• [DOCUMENT]
----

For the first few weeks after we arrived in Toronto, we stayed in the roomy house of the psychiatrist Dr. John Rich, who had invited my father to be the principal of Thistletown. My mother took us for daily walks in the drifted autumn leaves of Mount Pleasant Cemetery, where we tried tirelessly to tame the black squirrels and innocently helped ourselves to the pretty funeral ribbons for our dolls’ wardrobes. My parents were having difficulty finding a place to rent; I heard them anxiously phoning around after perusing the Toronto papers. Then one day we were bundled off to a cramped house in the heart of the Italian section off St. Clair Avenue and informed that this was to be our new home. Sadly, there was no secluded garden with a swing or a pear tree, but we were soon busy exploring the immigrant neighbourhood.

We had no pets, although our hearts were set on two golden hamsters promised to us by my mother for Christmas. Never at a loss for ideas, we decided to make do with a couple of crippled flies, which we persuaded my father to catch for us in the window of Loblaws. Rag and Tag were fed on strawberry jam and released to crawl around the bathtub each evening for their daily walk. Knowing that Westmount Avenue was only a temporary home, my parents chose not to enrol us at the local school. Each morning after my father set off for work, my mother placed Damien in his playpen and taught us English, history, natural science, and mathematics around the kitchen table. It was here that I began to write out poems and essays, which I copied meticulously into a notebook entitled “My Poems by Liona Boyd.” Every evening my parents took turns reading us bedtime stories — Pippi Longstocking, Gulliver’s Travels, Robinson Crusoe — trying to continue our lives as normally as possible.

Finally, two days before Christmas, my father succeeded in relocating us to a house on Queens Drive in Weston, in the west end of Toronto. Bundled up in scarves and snowsuits, we were introduced to the trappings of Canadian winters: toboggans, sleds, flying saucers, and ice skates. What fun to speed over compacted snow or twirl around Daddy’s ice rink, created overnight with the garden hose. Even chapped lips, icy toes, and frozen mittens could not diminish our infatuation with these novel recreations. To enlarge their dwindling savings, my parents decided, in the pioneering spirit, to try their hand selling oil paintings. After all, they had both studied and taught art, and perhaps there might be an opportunity within Toronto’s burgeoning population. Late into the night they sat at their easels, surrounded by tubes of paint and jars of turpentine; we watched, fascinated, as my father’s canvases evolved into seascapes and bullfighters, while ballet dancers and flowers emerged from my mother’s. After a few weeks of industrious painting, my father set off with the finished masterpieces to the affluent apartments on Bathurst Street. For two disappointing nights he came home unsuccessful, but on the third returned triumphant after selling a couple of seascapes. Fired by success, my parents painted many oils, which hung around the house in various stages of wetness before being exhibited at art shows in the parks and in local shopping plazas.

----

• [SET TASK]
Please answer these questions using the passage above about the family's early months in Toronto.
1. Who invited the father to become principal of Thistletown?
2. What were the two flies named?
3. On which night did the father first sell any paintings, and what did he sell?

• [DATA]
----

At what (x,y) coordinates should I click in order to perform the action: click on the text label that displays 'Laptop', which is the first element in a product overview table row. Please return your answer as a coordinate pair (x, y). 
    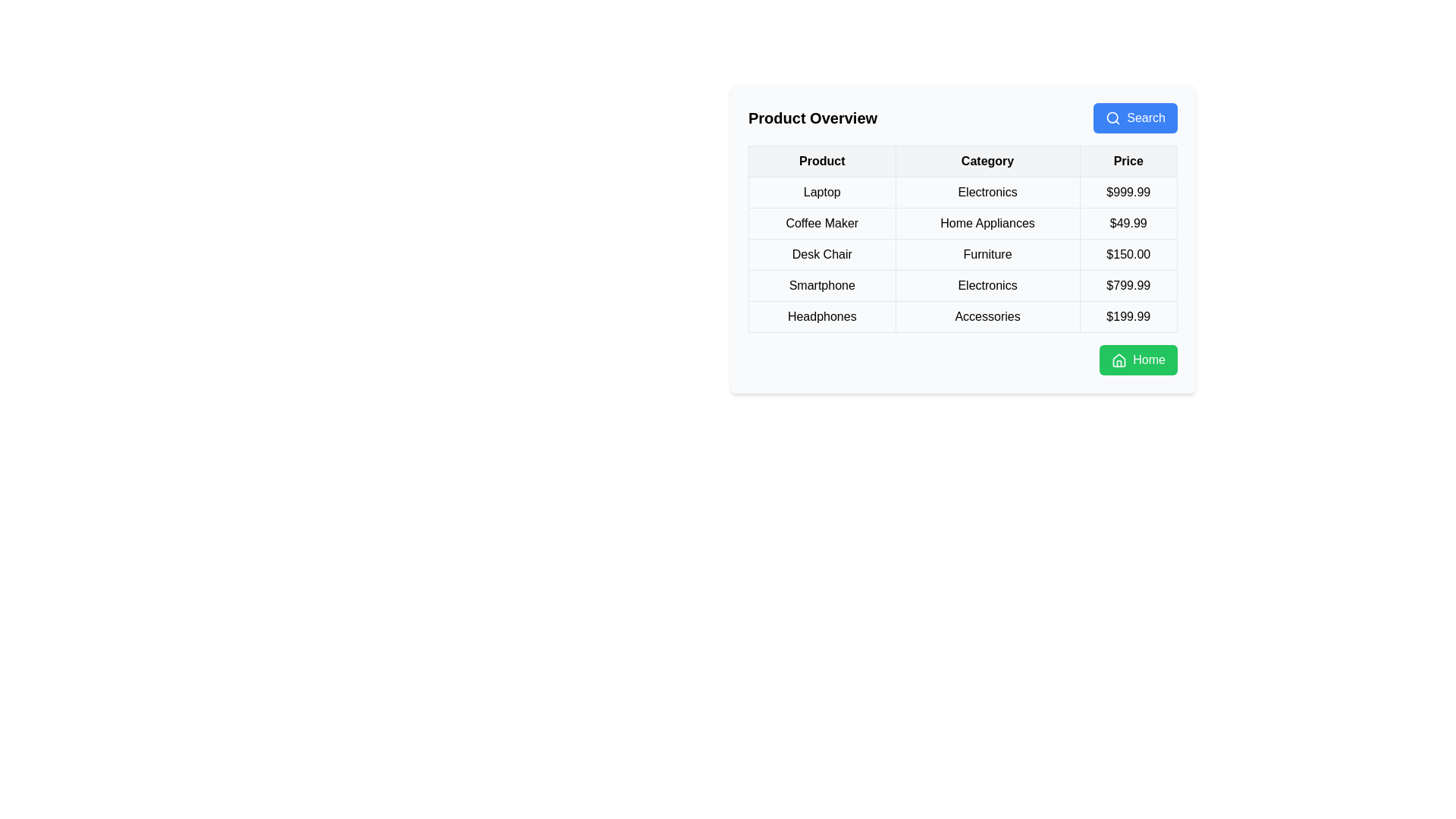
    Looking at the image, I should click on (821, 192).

----

• [PROBLEM SOLUTION]
1. The psychiatrist Dr. John Rich.
2. Rag and Tag.
3. The third night; he sold a couple of seascapes.